Wajah pemuda itu nampak diliputi awan duka.
"Dan ia pula yang memanggil guru-guru yang pandai untuk mendidik dan mengajarmu. Apakah ia pula yang memanggil seorang guru silat, dan siapakah ahli silat yang telah mendidikmu, Sun Hok?"
"Dalam segala ilmu kepandaian, Nenek Wa Wa Lo-bo selalu mencarikan guru yang terbaik dengan bayaran mahal. Akan tetapi tentang ilmu silatku yang tidak ada artinya ini, hanya mengenal satu dua Pukulan, semua dilatih oleh Nenek Wa Wa sendiri."
"Aihhhh..!"
Sui Cin terkejut dan memandang terbelalak.
"Kalau begitu nenek itu tentu lihai bukan main."
Ia mengingat-ingat namun tak pernah rasanya mendengar nama tokoh kang-ouw yang bernama Wa Wa Lo-bo.
"Akan tetapi rasanya belum pernah aku mendengar nama besarnya."
"Nenek Wa Wa memang tak pernah berurusan dengan dunia kang-ouw. Dan ia sejak dahulu adalah pengasuh mendiang ibuku, yang sengaja ditinggalkan ibu untuk mengasuh dan merawatku."
Sun Hok yang sejak tadi membiarkan percakapan membelok ke arah lain, kini bertanya lagi.
"Akan tetapi, Bibi Ceng, aku masih menanti jawabanmu tentang maksudku membalas dendam untuk berbakti kepada mendiang ibuku."

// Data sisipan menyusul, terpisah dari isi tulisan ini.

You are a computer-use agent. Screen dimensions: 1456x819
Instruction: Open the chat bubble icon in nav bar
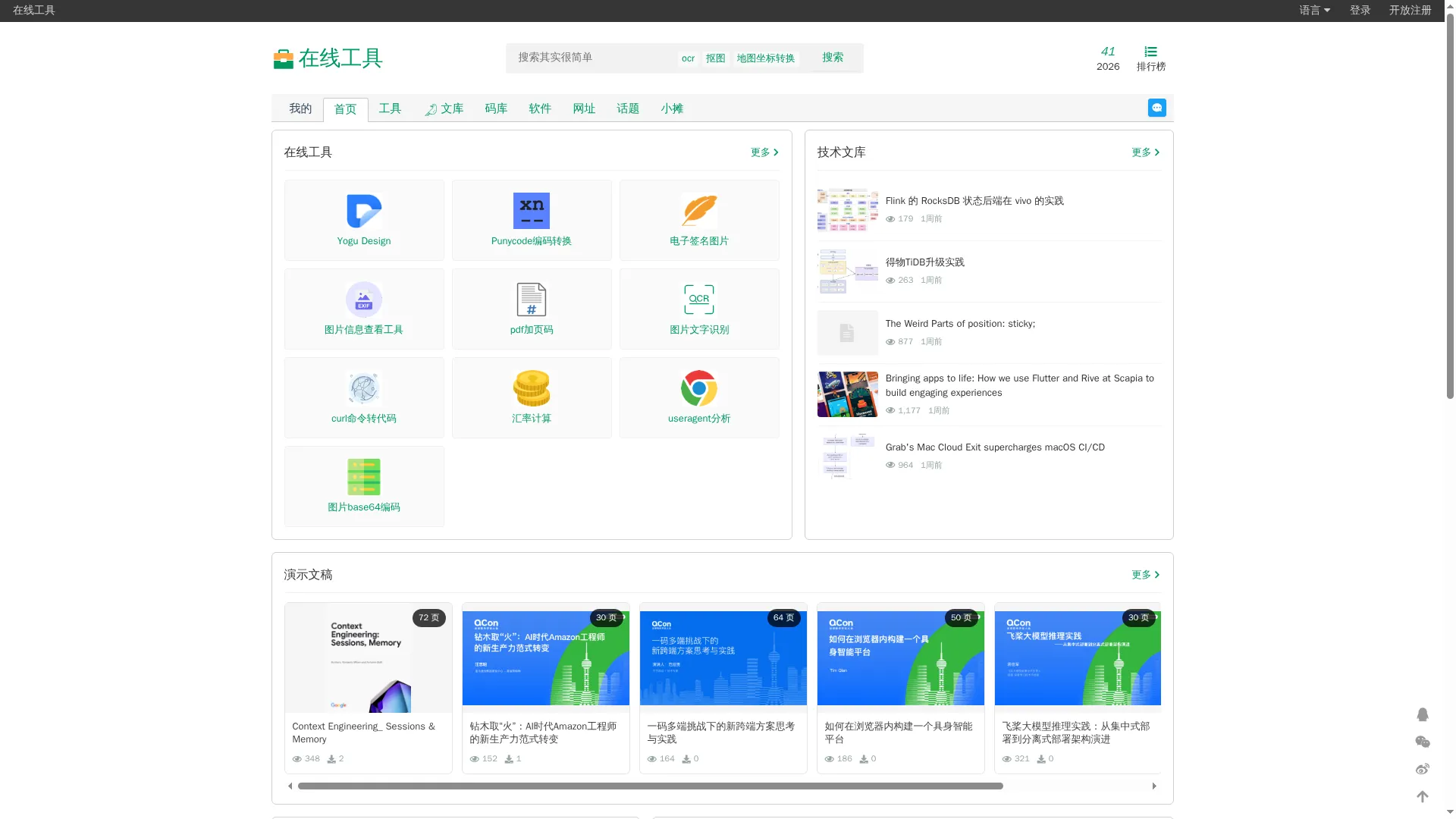pyautogui.click(x=1156, y=108)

"Hemm, sebelum aku menjawab, katakan dulu bagaimana pendapat nenek yang menjadi pengasuh dan juga gurumu itu? Mengapa engkau tidak bertanya kepadanya?"
Sun Hok menarik napas panjang dan menggeleng kepalanya.

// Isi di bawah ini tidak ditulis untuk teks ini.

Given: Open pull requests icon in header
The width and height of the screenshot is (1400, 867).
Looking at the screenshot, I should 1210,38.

"Sudah berulang kali kutanyakan kepada nenek Wa Wa siapa nama pembunuh ibuku, akan tetapi ia selalu tidak mau mengaku, dan mengatakan bahwa belum tiba saatnya bagiku untuk memusingkan diri tentang balas dendam karena ilmu kepandaianku masih jauh daripada mencukupi. Akan tetapi aku tidak pernah bertanya tentang kebaktian kepadanya, Bibi, karena ia hanya pandai ilmu silat akan tetapi dalam hal pengertian hidup tentu saja tak banyak dapat diharapkan darinya. Karena itu, kepada Bibilah aku memandang dan mengharapkan keterangan yang jelas. Haruskah aku membalas dendam demi kebaktianku kepada mendiang ibu, Bibi Ceng?"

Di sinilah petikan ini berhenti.